A written report on TMZ, whose correspondent – a man identified only as Erik – was one of the two photographers on the scene, claimed that following the incident: "Kanye then tried to leave to board his plane, but cops stopped him before he got to security."
"The cops then interviewed Erik, the still photographer, Kanye and his assistant," it continued. "This is where it gets crazy. The cops asked Erik if he videotaped the incident and Erik said he had. That's when Kanye lunged toward him and said, 'Give me the fucking videotape'. Cops had to restrain Kanye as he tried coming at Erik."
Mr West, who is 31 and comes from Atlanta, has won nine Grammys and released three chart-topping albums. Although he has a reputation for aggressive behaviour, and has repeatedly been filmed attempting to prevent photographers taking his picture in public, he is also politically active. Recently, he has been one of Barack Obama's most prominent celebrity supporters.
News of West's arrest will fuel the growing debate about the tactics used by Hollywood's growing paparazzi corps, whose numbers have swelled to between four and five hundred, from about 25 during the early 1990s.
In several high-profile cases, including that of Britney Spears, who was sectioned earlier this year following a nervous breakdown, they have been accused of using tactics that amount to harassment.

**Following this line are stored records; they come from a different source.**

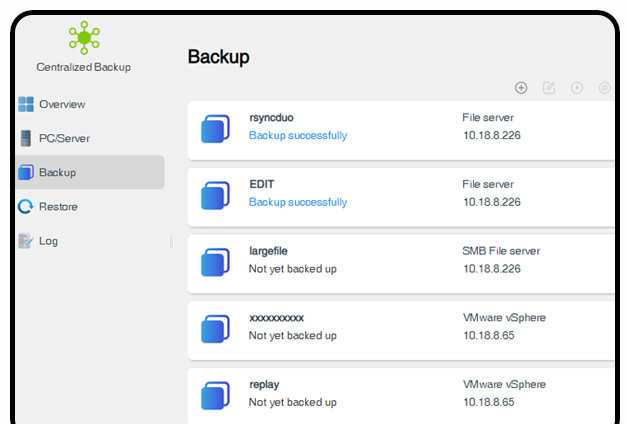
Task: Select the xxxxxxxxxx backup task row
Action: (x=401, y=331)
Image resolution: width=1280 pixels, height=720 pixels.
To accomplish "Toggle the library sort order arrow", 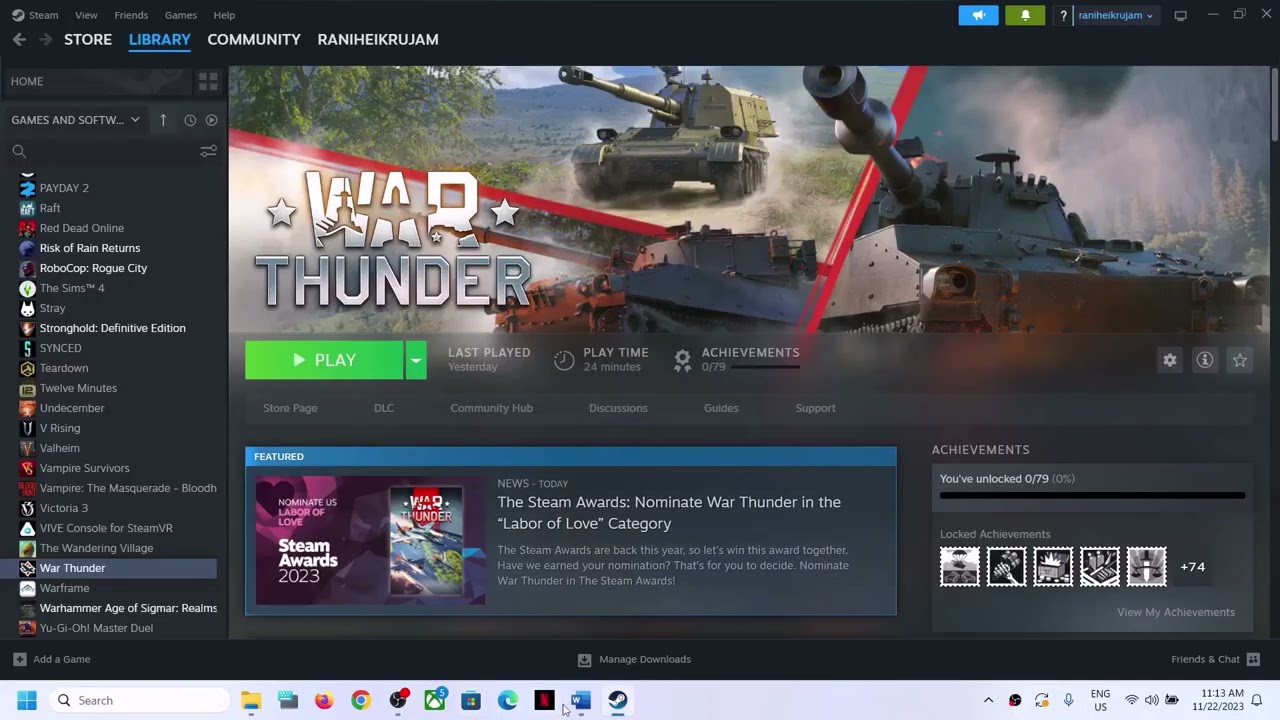I will pyautogui.click(x=163, y=120).
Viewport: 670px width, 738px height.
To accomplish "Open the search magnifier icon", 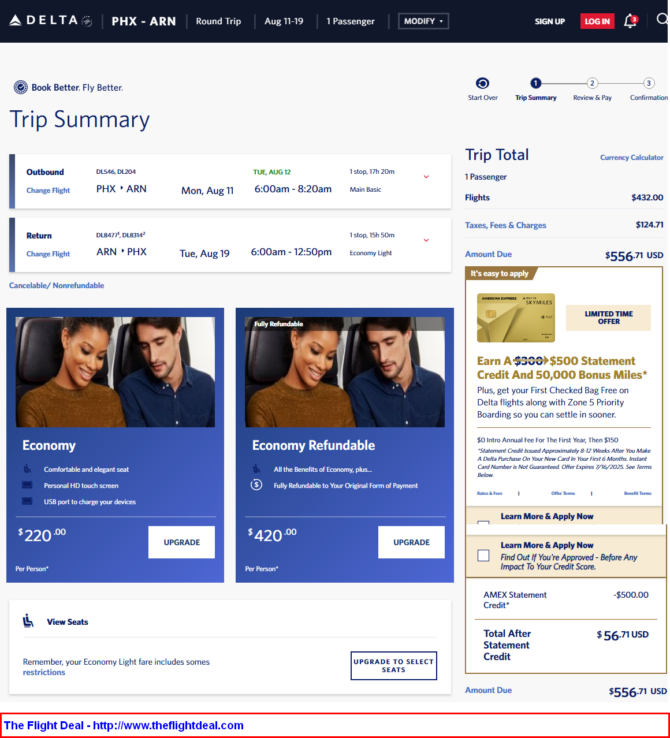I will [x=662, y=20].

Videos of their behaviour, which are now posted hourly on internet sites like TMZ and Hollywood.tv, show the vast numbers of photographers who can now trail a single individual. They occasionally show paparazzi hurling insults at their targets in an attempt to secure a colourful reaction.

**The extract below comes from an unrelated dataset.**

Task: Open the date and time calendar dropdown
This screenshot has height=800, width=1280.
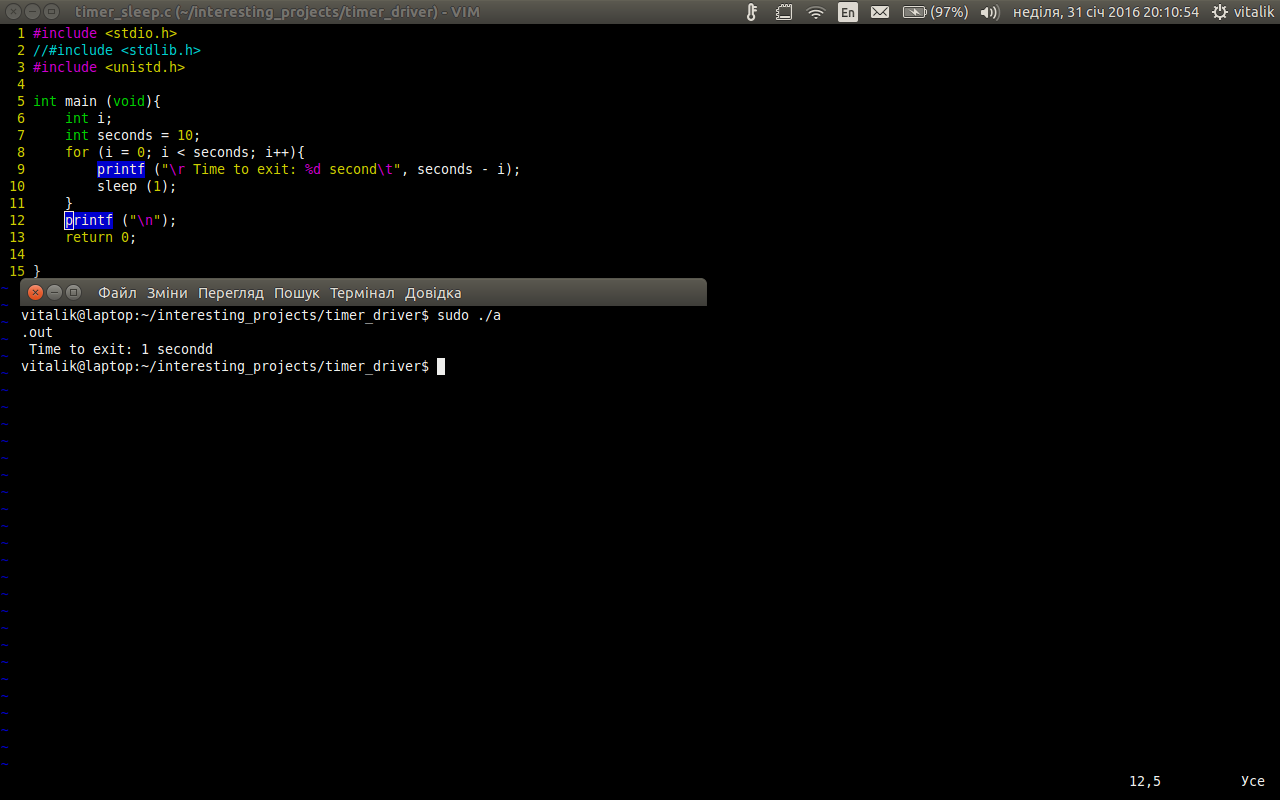Action: tap(1105, 12)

Critics claim they present a risk to the police and members of the public, and are threatening public order. Two months ago, surfers on a beach in Malibu, became involved in a mass brawl with photographers following the actor Matthew McConaughey.
Following that incident, Los Angeles councilman Dennis Zine proposed creating a personal "safety zone" around stars requiring photographers to maintain several clear feet of distance from their targets. The proposal has yet to be fully debated.
Photographers, for their part, say that so long as they don't trespass, they are acting lawfully. They insist that any attempt to prevent them taking photographs in public would represent an infringement of their civil liberties.